The First National Bank building in Burbank, Oklahoma. At the time of this
photograph, the building was a residence.
4th Decade 1954-1963 Mother gave birth to both my sister, Angie and me and became the epitome of a fulltime, dedicated wife and mother. The myriad of Mother’s tasks ranged from designing and sewing a winter queen costume when Angie sang the lead role in a school Christmas program, encouraging daily piano practice to daily preparing (always before the sun came up which didn’t jive with her personal sleep pattern) a lunch for my father to take on the job with him. She insured he always had a hot dish, chilled fruit or ice cream, and something to satisfy his sweet tooth in his lunch box. Mother’s average day began around 5 a.m. and ending well after midnight.

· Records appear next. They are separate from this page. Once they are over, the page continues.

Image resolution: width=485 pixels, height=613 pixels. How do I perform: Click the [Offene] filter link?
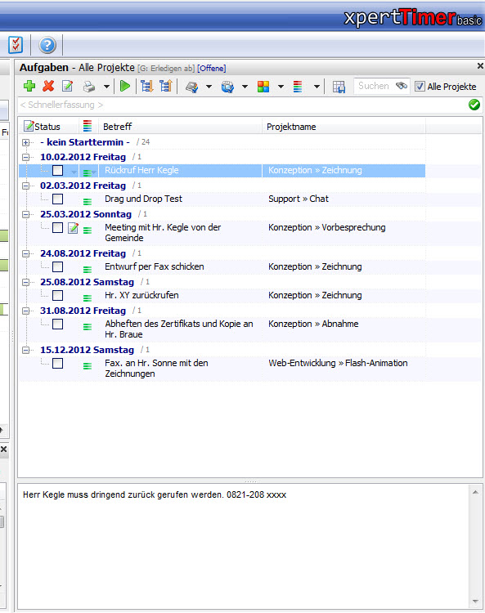click(x=211, y=69)
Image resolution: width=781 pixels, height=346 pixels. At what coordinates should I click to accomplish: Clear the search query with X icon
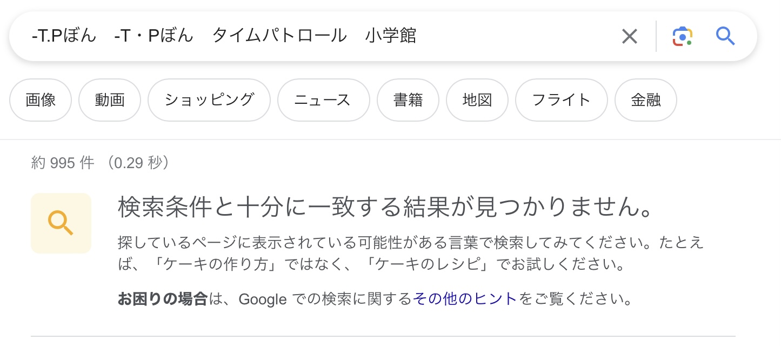coord(630,37)
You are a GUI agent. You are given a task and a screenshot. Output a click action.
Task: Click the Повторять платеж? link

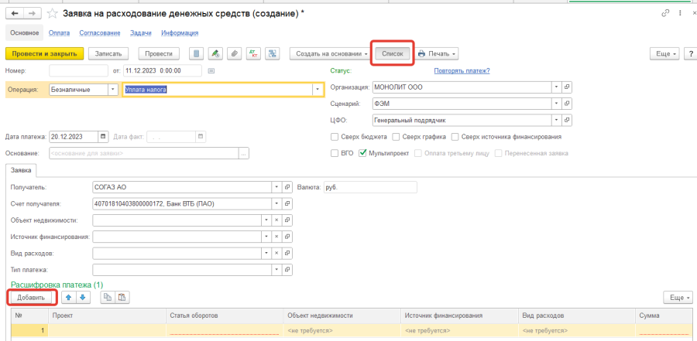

Angie during her final fitting models the
Winter Queen costume created by Mother .
 This was for the Christmas program
at the Ralston Elementary School.
5th Decade 1964-1973 My sister’s “family” booklet that she compiled in second grade begins the section about her mother with this sentence, “My mother works.” Mother never worked a day outside the home during our upbringing. However, she canned 52 quarts of green beans yearly, preserved all other vegetables my grandparents and my dad raised in the garden. She made butter from the milk given by the family milk cow. It was the task of Angie and me to turn the handle of the Daisy churn until the butter “came.” She prepared three balanced meals each day for my grandparents, my father, my sister, and me.
6th Decade 1974-1983 For several years, Mother lovingly cared for both her parents until her father’s death in October, 1982, and the death of her mother in May of 1983.

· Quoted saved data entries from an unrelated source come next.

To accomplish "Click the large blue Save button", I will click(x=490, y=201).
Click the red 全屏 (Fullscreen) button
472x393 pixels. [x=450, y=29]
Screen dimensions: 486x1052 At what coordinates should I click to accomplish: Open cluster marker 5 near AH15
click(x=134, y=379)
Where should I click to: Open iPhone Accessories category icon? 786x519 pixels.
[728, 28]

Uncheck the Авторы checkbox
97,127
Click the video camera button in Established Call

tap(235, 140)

7th Decade 1984-1993 When my grandparents died, Mother decided this was a time in her life to do what she most wanted to do so she embarked on intensive Bible study to prepare each week for teaching the adult women’s class at Ralston Baptist Church.
8th Decade 1994 – 2003 One of Mother’s great accomplishments was losing a total of 80 pounds over several years. She has retained a healthy weight up to the present.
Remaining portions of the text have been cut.